France has lost 29 soldiers in Afghanistan since 2001, it said. It has around 2,900 French troops in Nato's International Security Assistance Force in Afghanistan under a UN mandate.

The Elysée Palace said French President Nicolas Sarkozy learned of the solider's death with "deep regret".

Sarkozy strongly condemned "once again the cowardly and barbarous tactics of Afghanistan's enemies" and reaffirmed France's determination "to fight alongside the Afghan people against... terrorism", it said in a statement.

Three other ISAF soldiers from the United States were killed in bomb blasts, the alliance force said separately.
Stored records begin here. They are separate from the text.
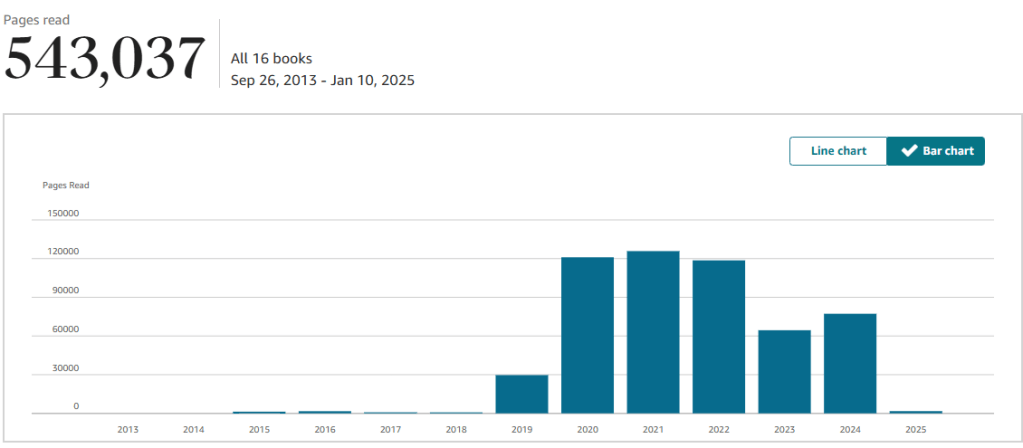Click the small 2025 bar
Image resolution: width=1023 pixels, height=448 pixels.
point(916,412)
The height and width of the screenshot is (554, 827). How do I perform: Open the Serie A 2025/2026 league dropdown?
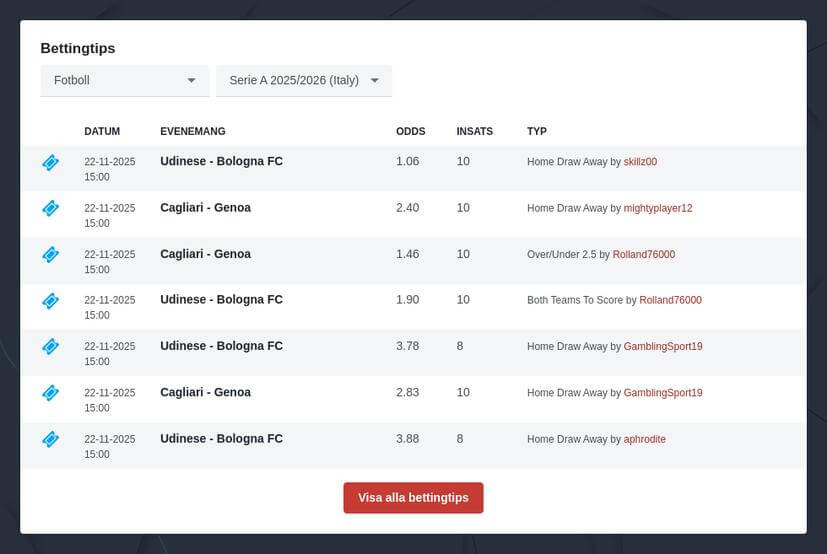303,80
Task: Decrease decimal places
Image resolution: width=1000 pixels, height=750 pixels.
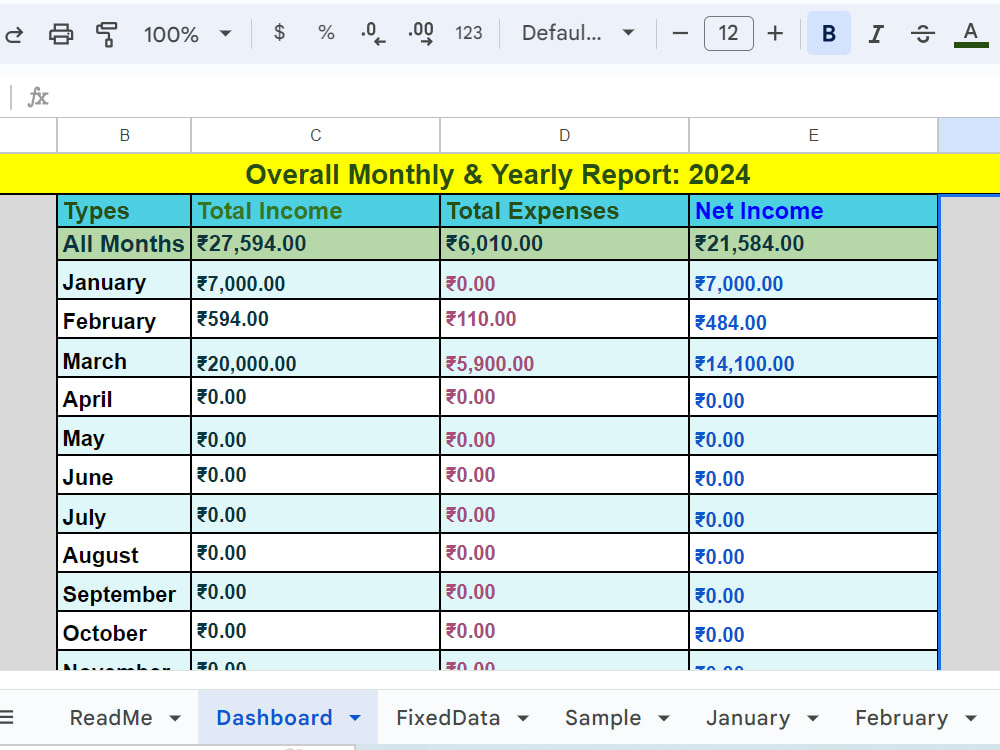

"Three International Security Assistance Force (ISAF) service members were killed today after their patrol was struck by two improvised explosive devices in southern Afghanistan," it said.

A US military spokesman in Kabul, chief petty officer Brian Naranjo, said the three had died in the province of Kandahar, the birthplace of the Taliban movement. He could give no other details.

The United States has 62,000 troops in Afghanistan, the leading contributor to a mainly Western effort against Islamic extremists said to be plotting attacks in the West.

Explosions caused by homemade bombs, called improvised explosive devices by the military, cause around 70 per cent of the casualties to the foreign soldiers.